Stored items:

----

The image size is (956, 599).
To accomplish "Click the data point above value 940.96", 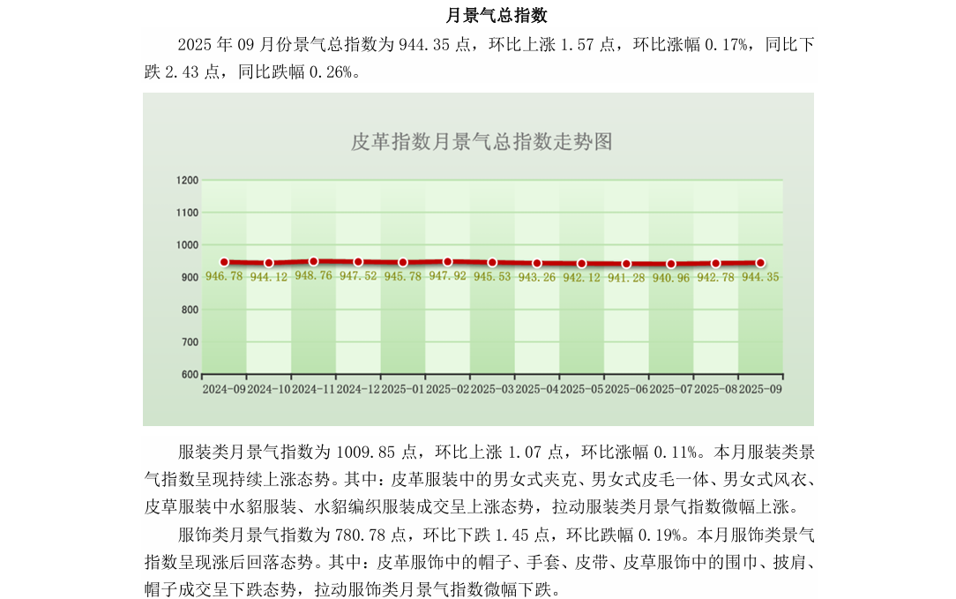I will coord(671,264).
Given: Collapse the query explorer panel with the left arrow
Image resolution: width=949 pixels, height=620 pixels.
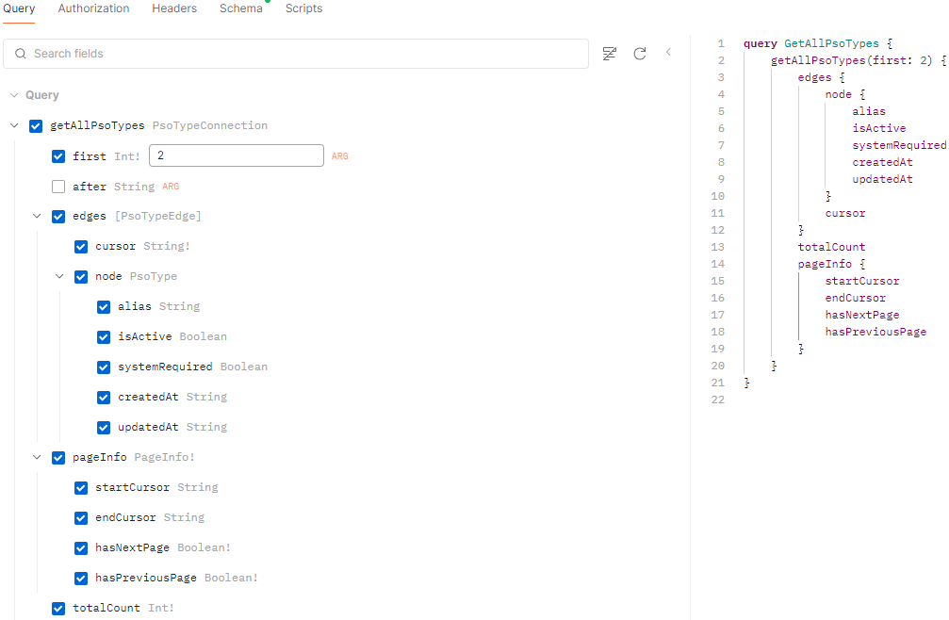Looking at the screenshot, I should 668,53.
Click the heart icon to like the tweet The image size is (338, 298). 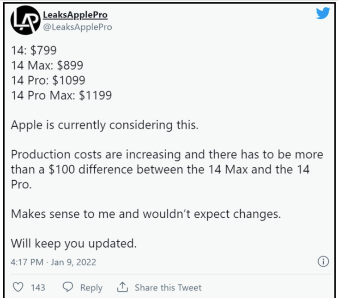coord(18,287)
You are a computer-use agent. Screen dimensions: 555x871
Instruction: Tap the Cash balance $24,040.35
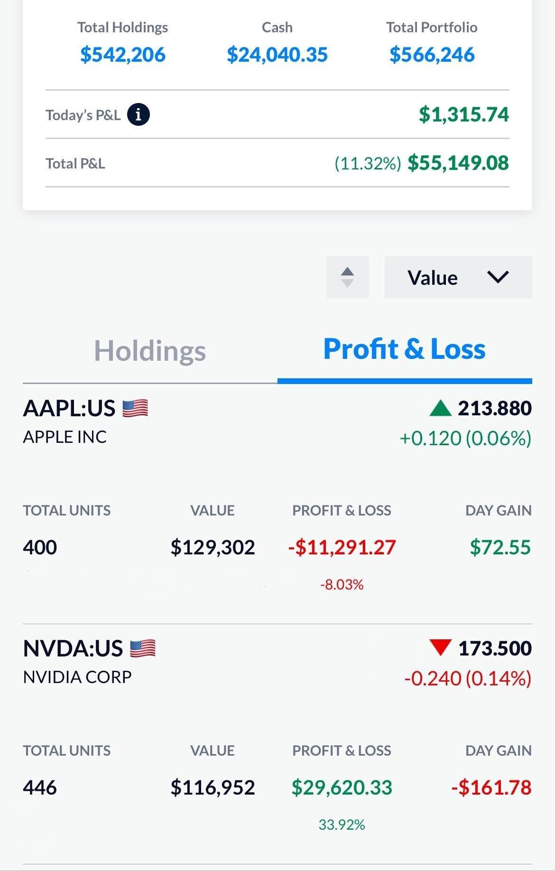277,55
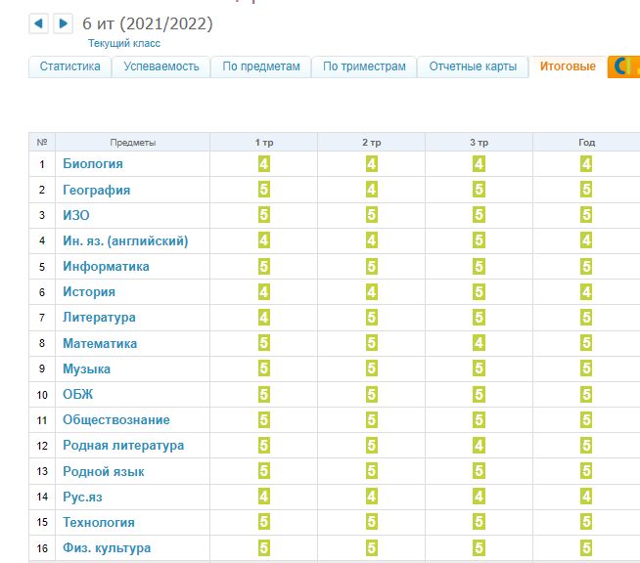Open the География subject link
640x563 pixels.
[96, 190]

----

### [PROBLEM STATEMENT]
Output the line that contains "You are a computer-use" and every subsequent line through the end of the entries, exactly as given, without pictures.

### [TASK SOLUTION]
You are a computer-use agent. Screen dimensions: 555x871
Instruction: Tap the Cash balance $24,040.35
277,55
Open the География subject link
640x563 pixels.
[96, 190]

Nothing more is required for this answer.